Throughout preseason football camp, Assistant Director of Athletics Communications Rachel Perreault will take you on a behind-the-scenes look at different aspects of the football program that go beyond the practice field. In today’s second installment, she checks in with the Sports Nutrition staff.
Football camp is a busy time for the Sports Nutrition office. With over 170 mouths to feed, most of which weigh over 170 pounds, the football team is just one of four teams head nutritionist Jenny Schafer and her staff are taking care of this time of year. Also working to keep both soccer teams and the volleyball team healthy and hydrated, the sports nutrition staff is responsible for all three meals and every snack in between during these grueling, hot camp days.
It’s no easy task to keep this many male student-athletes happily fed and that’s why this menu is planned out and coordinated beginning in July. Schafer says she takes two to three weeks in the middle of the summer to put together a daily menu that provides healthy options for weight gain, weight loss and recovery, all while trying to keep spirits high.

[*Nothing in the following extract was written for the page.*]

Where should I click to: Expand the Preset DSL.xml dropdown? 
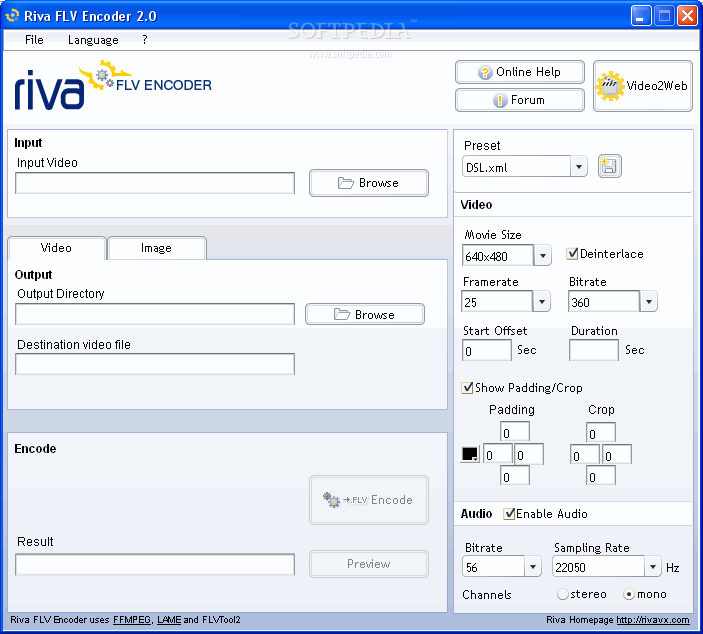(578, 167)
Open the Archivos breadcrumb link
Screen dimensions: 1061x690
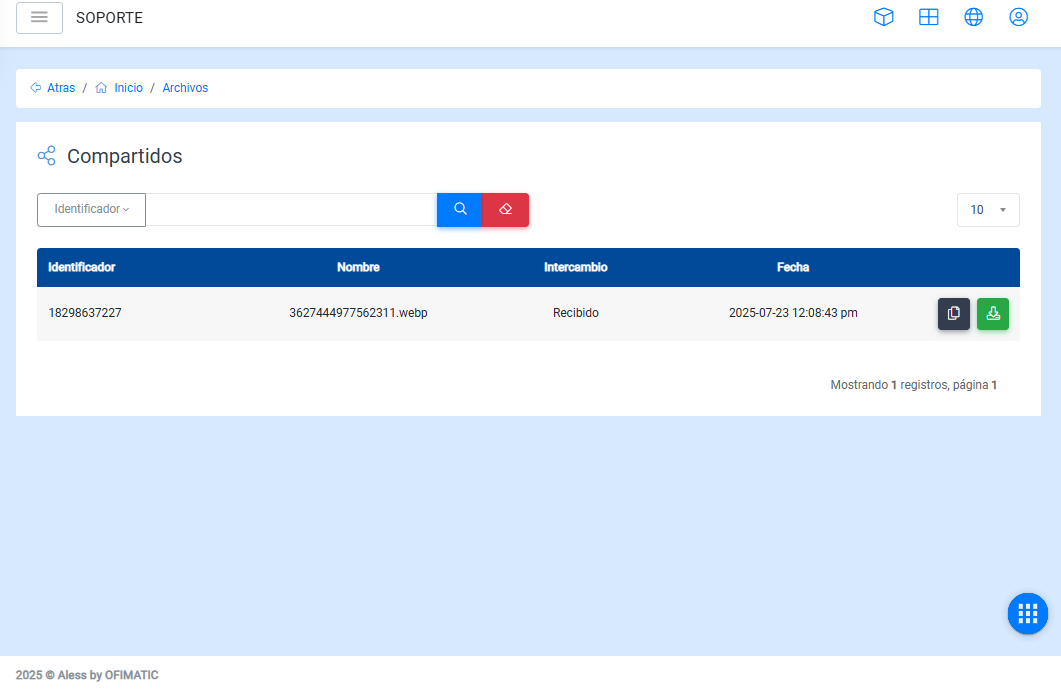(x=185, y=88)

Open to compliments and criticism, Schafer makes sure she can always be found at every meal to be in the know about likes and dislikes, while also building a relationship with the athletes so she doesn’t have to rely only on the leftovers to know that things like red meat and ice cream are fan favorites, but options like turkey bacon can really ruin a lot of mornings.

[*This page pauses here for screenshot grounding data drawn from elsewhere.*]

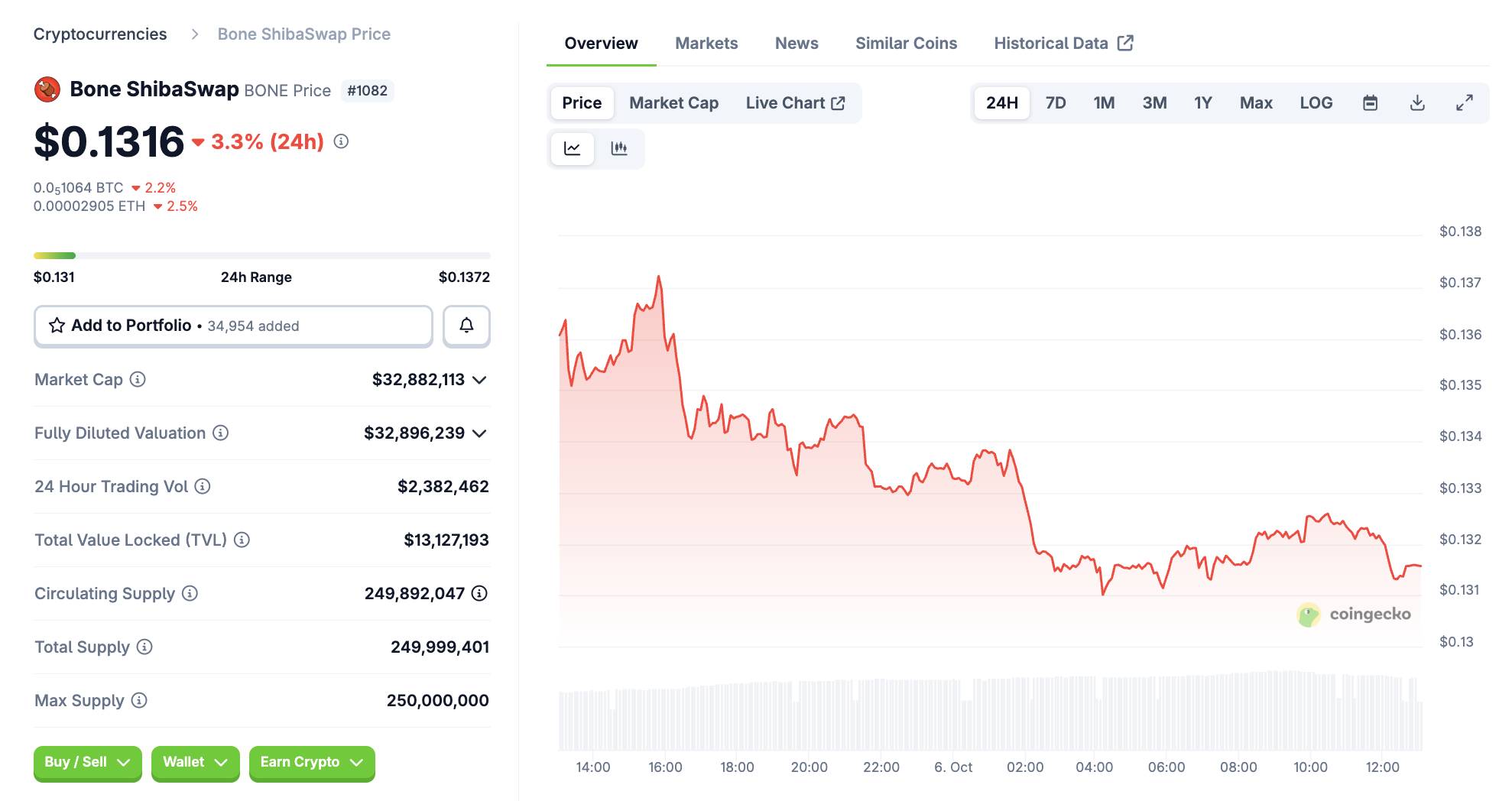1512x801 pixels.
Task: Click the #1082 rank badge
Action: (x=367, y=91)
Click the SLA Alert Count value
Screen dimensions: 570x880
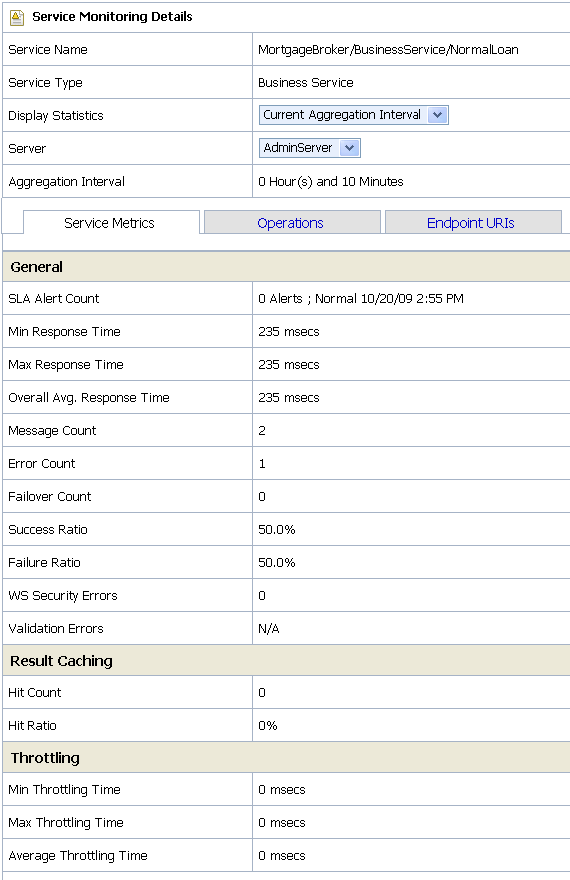[x=361, y=299]
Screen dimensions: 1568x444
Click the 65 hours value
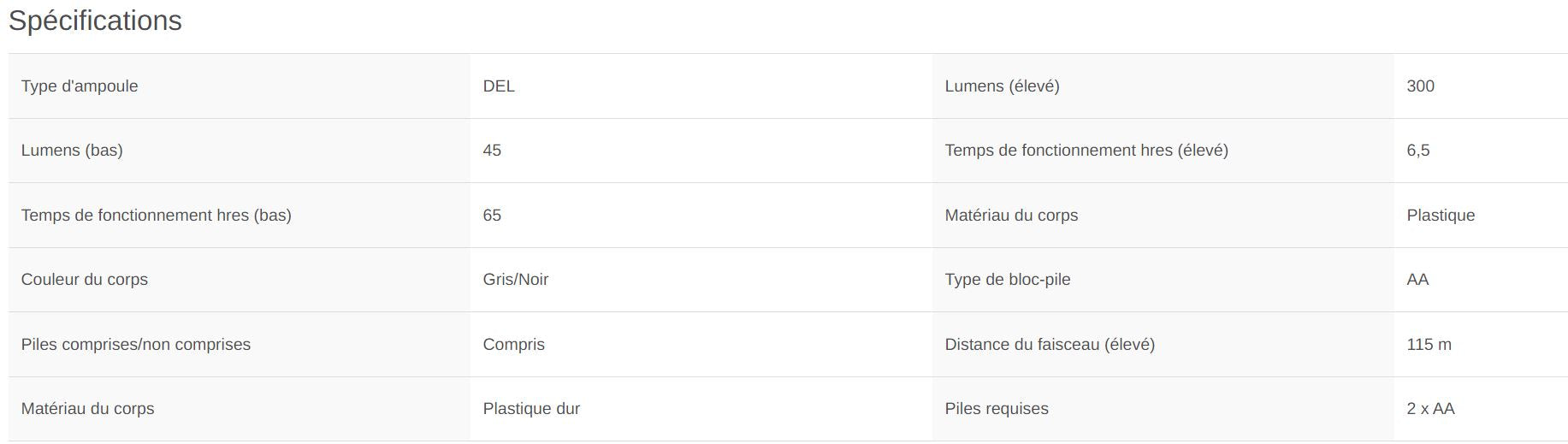click(492, 216)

These long days aren’t only applicable to the players and coaching staff. Once camp arrives, the nutrition staff reports early in the morning, beginning the day at 6:30 a.m. to make sure the catered breakfast is ready to go for 7 a.m. Schafer aims to get the players’ energy up and get some good, but light, calories in them to start the day. Always mixing things up, pancakes, French toast, breakfast burritos, sausage and oatmeal are just a few of the options players can expect throughout the week.

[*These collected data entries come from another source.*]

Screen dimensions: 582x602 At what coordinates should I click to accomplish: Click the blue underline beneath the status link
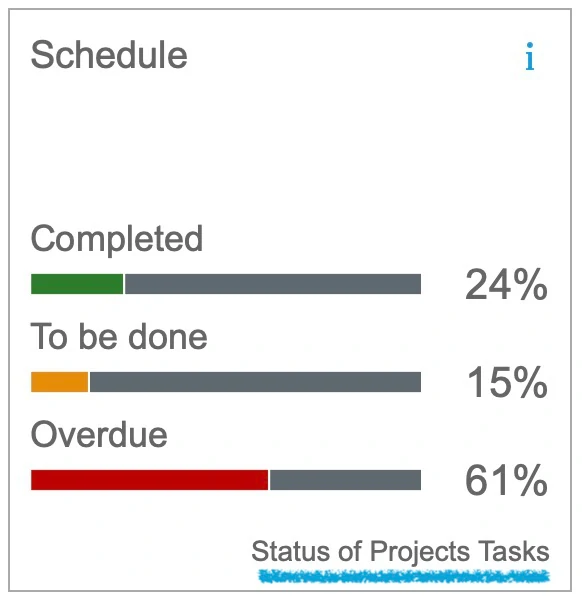click(x=404, y=576)
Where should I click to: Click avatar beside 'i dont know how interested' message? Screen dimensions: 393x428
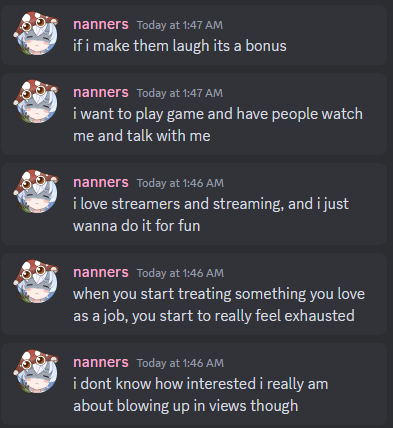click(x=36, y=371)
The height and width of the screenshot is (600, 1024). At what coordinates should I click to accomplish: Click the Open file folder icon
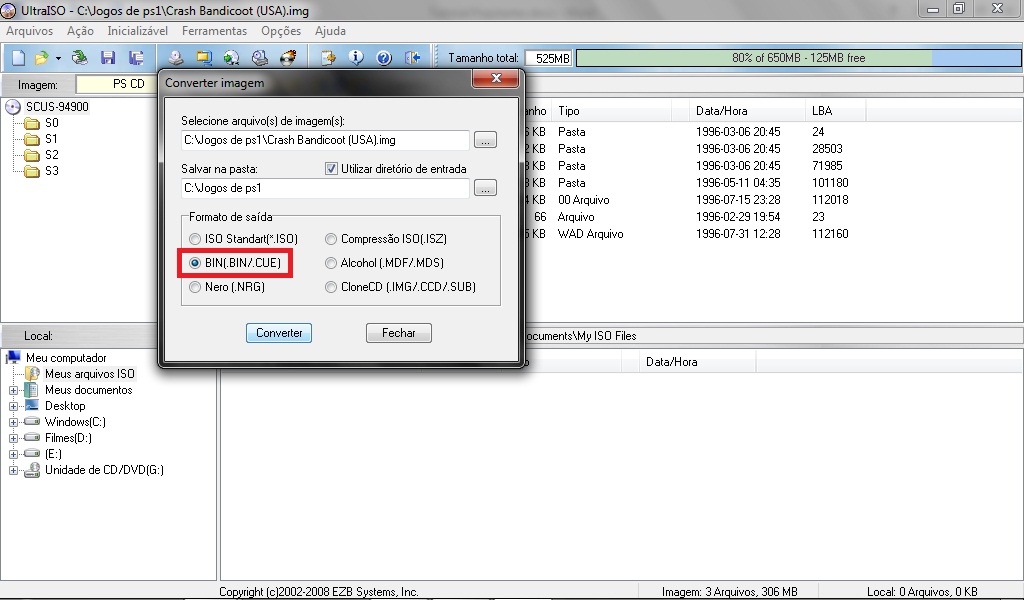pos(41,58)
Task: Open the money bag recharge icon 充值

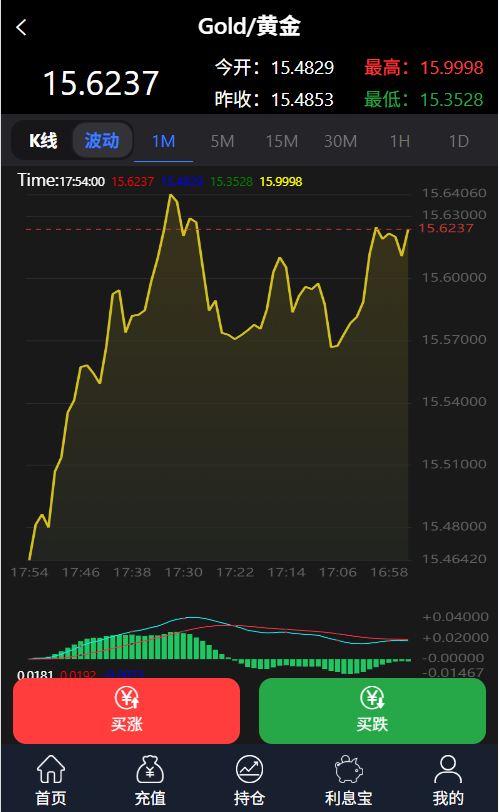Action: pos(150,769)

Lunch is served from noon until 1 p.m. Rolling through at different times, players can pick up a boxed lunch that varies from barbeque to sub sandwiches to meals from Bull & Bones Brewhaus & Grill, just outside the locker room. Schafer and her staff are on hand during the handout, though, to make sure no one starts collecting lunches. Even during their midday meal, Schafer makes sure there are meals to assist in weight gain, while also providing lighter options, and she always includes the nutrition facts to assist the athletes in their selection process.
Snack buckets are located in each meeting room, and they are filled with salty snacks like pretzels, beef jerky and trail mix. Various energy bars are also included, as the nutrition staff aims to make the athletes thirsty to assure they are hydrating before hitting the field.
Dinner serves as a recovery meal for the players after practice. The objective is to get fluids back in them, while also providing them with a good meal. Schafer says this meal is ever-changing, as she is always trying to keep the options different to avoid making this daunting and unwanted.
The players head back into meetings after dinner and before they call it a night, the nutrition staff offers a midnight snack, though to most people, it’s more of a fourth meal. Even though this is another boxed lunch-type option, Schafer aims to get away from the typical cookie and chips side and offers things like chocolate milk, apple sauce and fresh fruit to go along with their sandwiches. Once the last meeting is let out, Schafer and her staff can head home around 10:30 p.m. and get some rest before going through the same thing the next day.
Luckily for the sports nutrition staff, camp is only three weeks long, and this isn’t how they have to go through the entire year. On a typical day, their schedule is much more low key, meeting with athletes to design a nutrition plan, managing the Nutrition Oasis, where all athletes can go to get things like recovery drinks, bagels and fresh fruit, and helping the teams plan out healthy meal choices for travel are all in a day’s work.